**Problem description:**
Set down the full listing below word for word; pictures stay out of the copy.

Dataset records: Begin

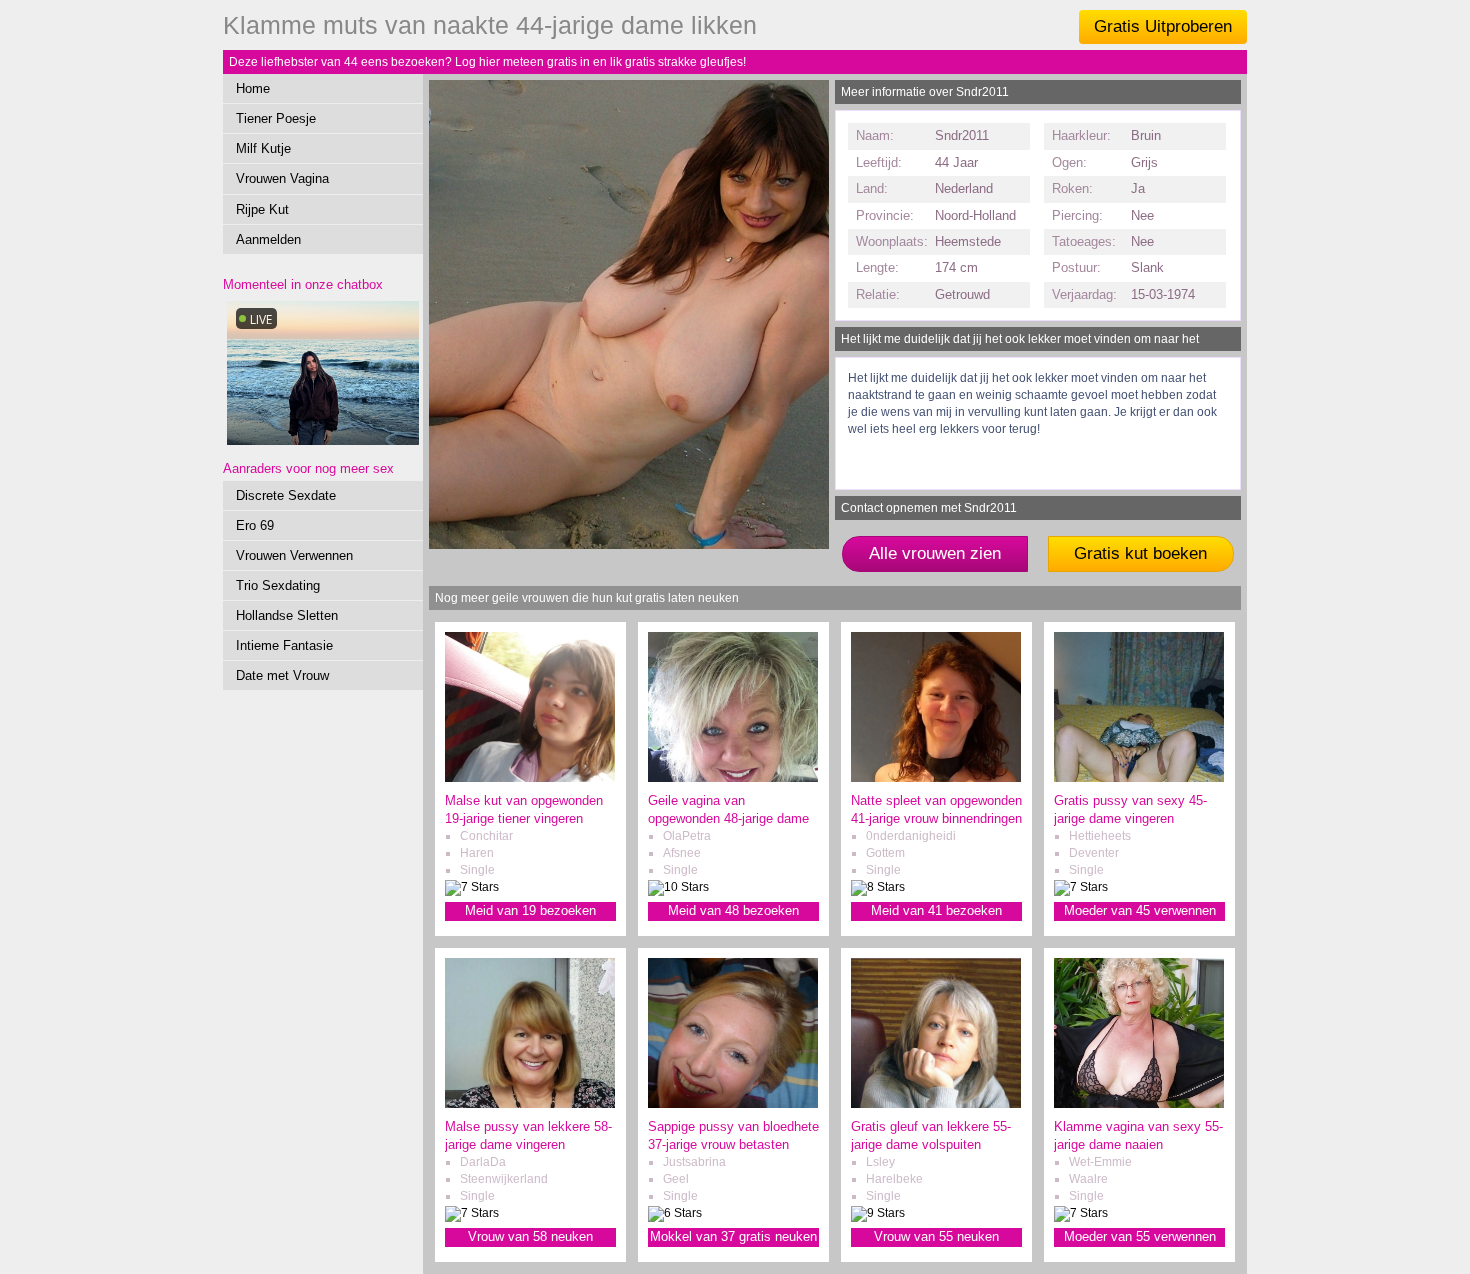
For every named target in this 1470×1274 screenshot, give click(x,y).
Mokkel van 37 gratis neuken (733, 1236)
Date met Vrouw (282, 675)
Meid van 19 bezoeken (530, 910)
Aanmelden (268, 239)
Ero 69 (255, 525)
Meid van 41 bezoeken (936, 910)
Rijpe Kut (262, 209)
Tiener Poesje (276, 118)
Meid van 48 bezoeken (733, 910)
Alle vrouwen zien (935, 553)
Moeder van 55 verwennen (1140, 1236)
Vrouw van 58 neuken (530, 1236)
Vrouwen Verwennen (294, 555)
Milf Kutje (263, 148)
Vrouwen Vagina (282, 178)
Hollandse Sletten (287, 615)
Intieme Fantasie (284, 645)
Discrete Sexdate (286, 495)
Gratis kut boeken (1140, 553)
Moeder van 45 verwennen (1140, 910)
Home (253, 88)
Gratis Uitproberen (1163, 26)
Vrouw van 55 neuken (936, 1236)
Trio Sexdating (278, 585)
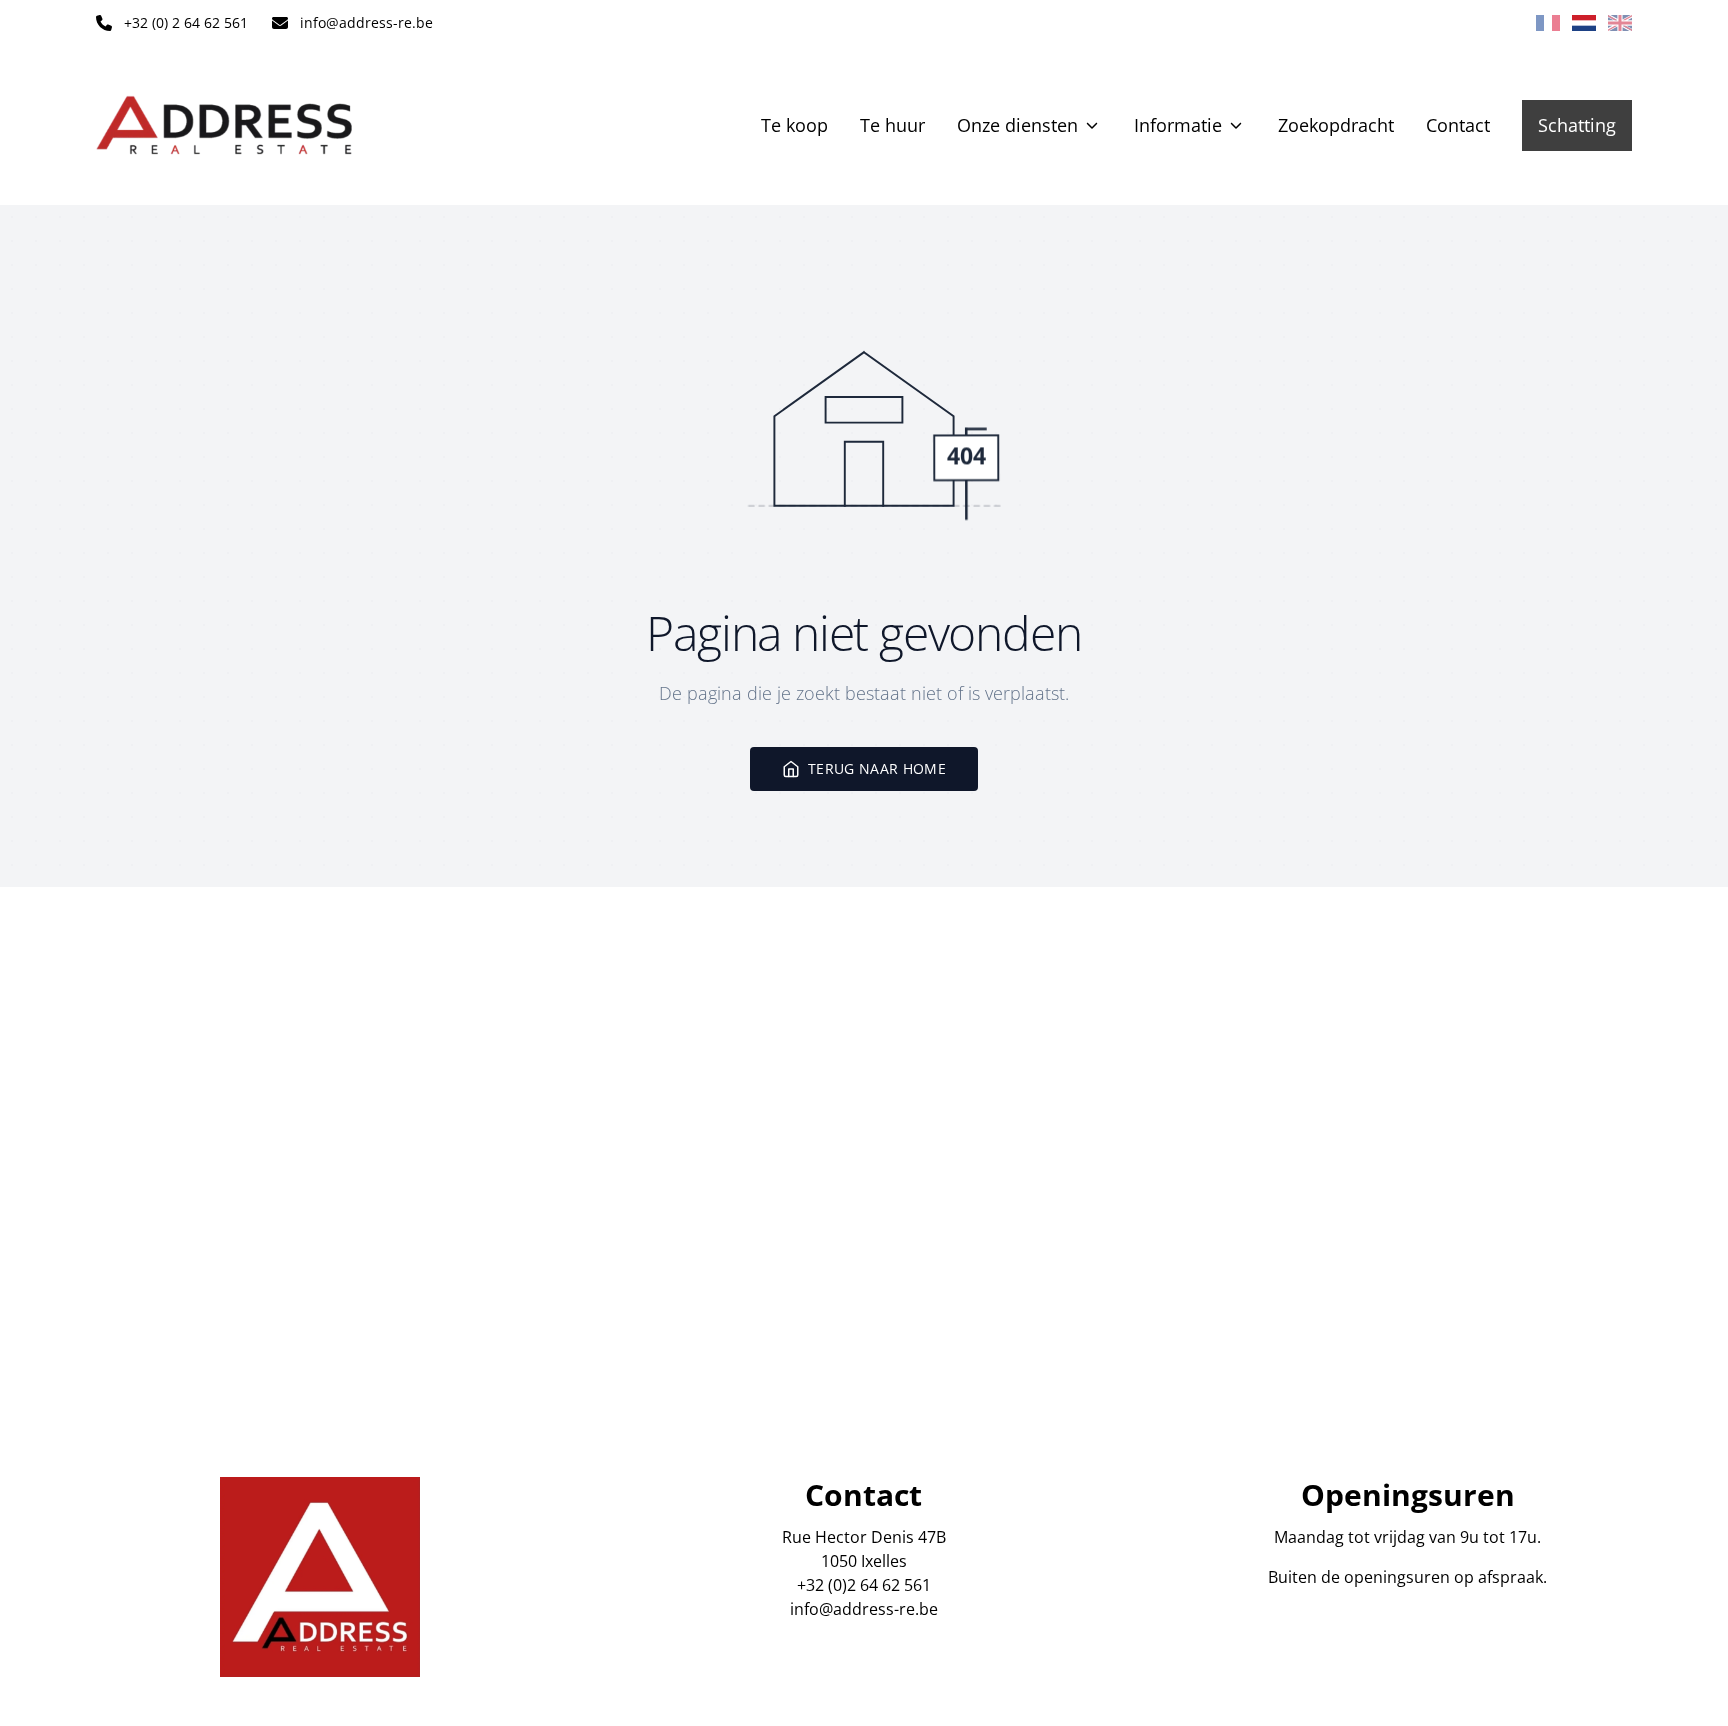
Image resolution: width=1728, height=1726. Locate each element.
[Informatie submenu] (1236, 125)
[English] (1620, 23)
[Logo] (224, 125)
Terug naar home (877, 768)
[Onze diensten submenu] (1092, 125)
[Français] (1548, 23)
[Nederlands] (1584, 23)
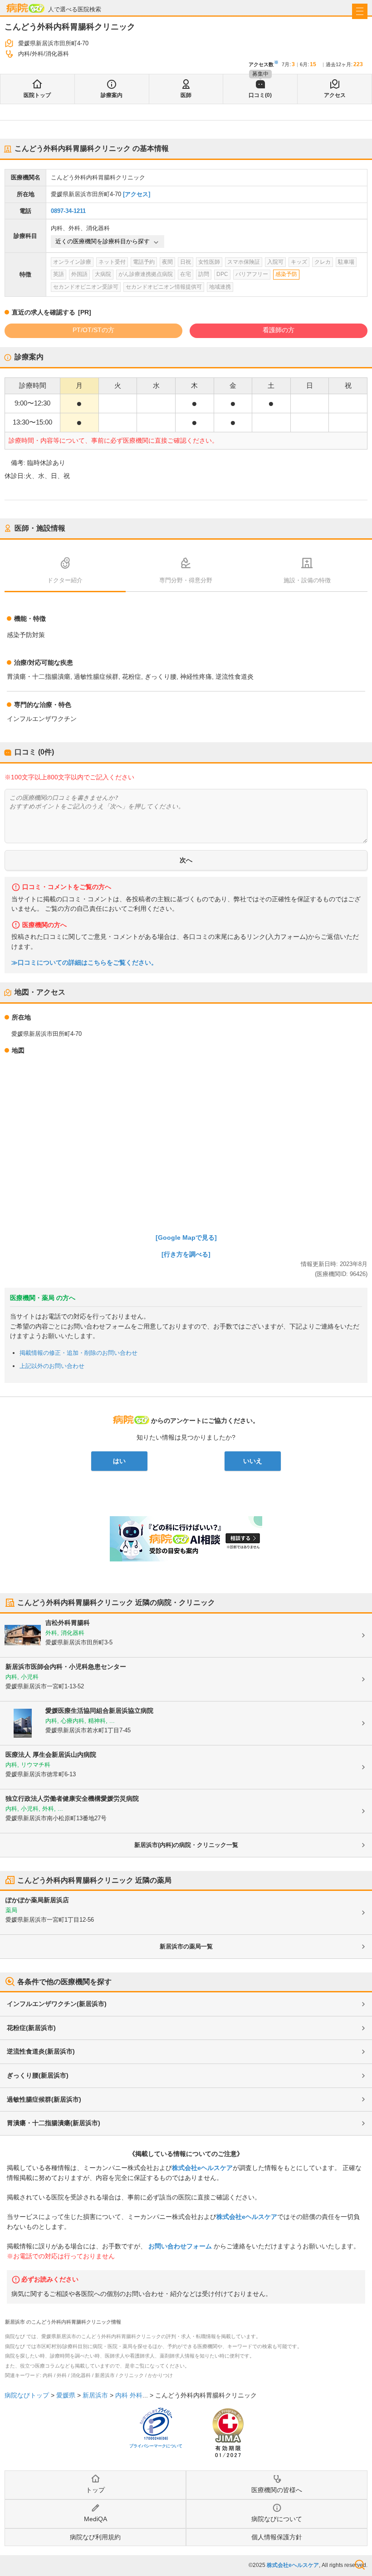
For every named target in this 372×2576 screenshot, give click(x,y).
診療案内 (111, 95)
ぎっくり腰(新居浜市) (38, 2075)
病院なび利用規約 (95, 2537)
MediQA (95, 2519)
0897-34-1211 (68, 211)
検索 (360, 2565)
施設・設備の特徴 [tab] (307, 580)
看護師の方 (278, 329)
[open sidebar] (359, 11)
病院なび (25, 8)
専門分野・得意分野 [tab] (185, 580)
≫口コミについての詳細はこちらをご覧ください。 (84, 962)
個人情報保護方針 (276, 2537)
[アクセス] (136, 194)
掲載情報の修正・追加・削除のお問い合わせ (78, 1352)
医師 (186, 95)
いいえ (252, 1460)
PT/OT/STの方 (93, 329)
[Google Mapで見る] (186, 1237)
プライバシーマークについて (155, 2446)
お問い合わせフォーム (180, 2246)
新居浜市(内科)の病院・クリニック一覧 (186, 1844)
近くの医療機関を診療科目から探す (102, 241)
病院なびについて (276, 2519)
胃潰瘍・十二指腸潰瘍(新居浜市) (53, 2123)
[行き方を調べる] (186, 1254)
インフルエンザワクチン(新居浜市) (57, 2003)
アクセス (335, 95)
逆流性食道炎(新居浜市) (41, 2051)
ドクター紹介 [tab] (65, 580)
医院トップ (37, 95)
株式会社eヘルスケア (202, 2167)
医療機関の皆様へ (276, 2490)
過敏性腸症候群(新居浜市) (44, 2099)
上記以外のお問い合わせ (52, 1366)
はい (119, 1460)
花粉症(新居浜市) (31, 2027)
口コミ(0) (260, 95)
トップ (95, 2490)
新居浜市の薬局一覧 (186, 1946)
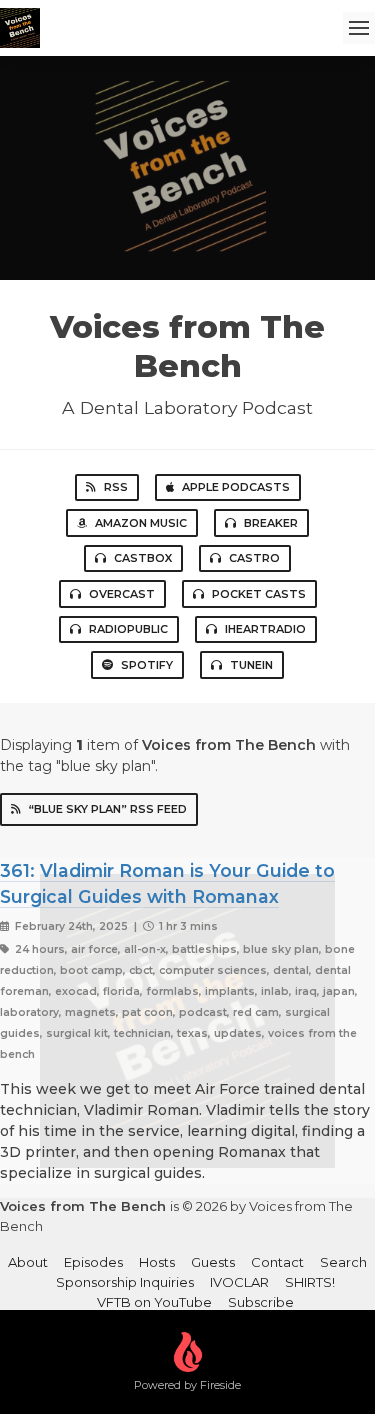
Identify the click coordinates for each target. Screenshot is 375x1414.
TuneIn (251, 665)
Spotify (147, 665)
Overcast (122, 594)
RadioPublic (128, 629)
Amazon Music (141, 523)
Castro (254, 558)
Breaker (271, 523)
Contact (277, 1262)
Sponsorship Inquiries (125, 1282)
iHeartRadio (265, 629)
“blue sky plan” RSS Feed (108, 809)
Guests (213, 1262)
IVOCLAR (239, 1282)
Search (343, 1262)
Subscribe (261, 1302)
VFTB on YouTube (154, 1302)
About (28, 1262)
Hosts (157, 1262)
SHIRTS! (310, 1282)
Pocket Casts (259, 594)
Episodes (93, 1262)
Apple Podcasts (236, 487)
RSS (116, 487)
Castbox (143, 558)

Dataset records: End

**Task solution:**
For every named target in this 1470×1274 screenshot, give click(x,y).
Mokkel van 37 gratis neuken (733, 1236)
Date met Vrouw (282, 675)
Meid van 19 bezoeken (530, 910)
Aanmelden (268, 239)
Ero 69 (255, 525)
Meid van 41 bezoeken (936, 910)
Rijpe Kut (262, 209)
Tiener Poesje (276, 118)
Meid van 48 bezoeken (733, 910)
Alle vrouwen zien (935, 553)
Moeder van 55 verwennen (1140, 1236)
Vrouw van 58 neuken (530, 1236)
Vrouwen Verwennen (294, 555)
Milf Kutje (263, 148)
Vrouwen Vagina (282, 178)
Hollandse Sletten (287, 615)
Intieme Fantasie (284, 645)
Discrete Sexdate (286, 495)
Gratis kut boeken (1140, 553)
Moeder van 45 verwennen (1140, 910)
Home (253, 88)
Gratis Uitproberen (1163, 26)
Vrouw van 55 neuken (936, 1236)
Trio Sexdating (278, 585)
Image resolution: width=1728, height=1726. Locate each element.
[Informatie submenu] (1236, 125)
[English] (1620, 23)
[Logo] (224, 125)
Terug naar home (877, 768)
[Onze diensten submenu] (1092, 125)
[Français] (1548, 23)
[Nederlands] (1584, 23)
For every named target in this 372×2576 screenshot, give click(x,y).
診療案内 (111, 95)
ぎっくり腰(新居浜市) (38, 2075)
病院なび利用規約 (95, 2537)
MediQA (95, 2519)
0897-34-1211 (68, 211)
検索 (360, 2565)
施設・設備の特徴 [tab] (307, 580)
看護師の方 (278, 329)
[open sidebar] (359, 11)
病院なび (25, 8)
専門分野・得意分野 [tab] (185, 580)
≫口コミについての詳細はこちらをご覧ください。 (84, 962)
個人情報保護方針 (276, 2537)
[アクセス] (136, 194)
掲載情報の修正・追加・削除のお問い合わせ (78, 1352)
医師 (186, 95)
いいえ (252, 1460)
PT/OT/STの方 (93, 329)
[Google Mapで見る] (186, 1237)
プライバシーマークについて (155, 2446)
お問い合わせフォーム (180, 2246)
新居浜市(内科)の病院・クリニック一覧 (186, 1844)
近くの医療機関を診療科目から探す (102, 241)
病院なびについて (276, 2519)
胃潰瘍・十二指腸潰瘍(新居浜市) (53, 2123)
[行き方を調べる] (186, 1254)
インフルエンザワクチン(新居浜市) (57, 2003)
アクセス (335, 95)
逆流性食道炎(新居浜市) (41, 2051)
ドクター紹介 [tab] (65, 580)
医院トップ (37, 95)
株式会社eヘルスケア (202, 2167)
医療機関の皆様へ (276, 2490)
過敏性腸症候群(新居浜市) (44, 2099)
上記以外のお問い合わせ (52, 1366)
はい (119, 1460)
花粉症(新居浜市) (31, 2027)
口コミ(0) (260, 95)
トップ (95, 2490)
新居浜市の薬局一覧 (186, 1946)
Identify the click coordinates for each target. Screenshot is 375x1414.
TuneIn (251, 665)
Spotify (147, 665)
Overcast (122, 594)
RadioPublic (128, 629)
Amazon Music (141, 523)
Castro (254, 558)
Breaker (271, 523)
Contact (277, 1262)
Sponsorship Inquiries (125, 1282)
iHeartRadio (265, 629)
“blue sky plan” RSS Feed (108, 809)
Guests (213, 1262)
IVOCLAR (239, 1282)
Search (343, 1262)
Subscribe (261, 1302)
VFTB on YouTube (154, 1302)
About (28, 1262)
Hosts (157, 1262)
SHIRTS! (310, 1282)
Pocket Casts (259, 594)
Episodes (93, 1262)
Apple Podcasts (236, 487)
RSS (116, 487)
Castbox (143, 558)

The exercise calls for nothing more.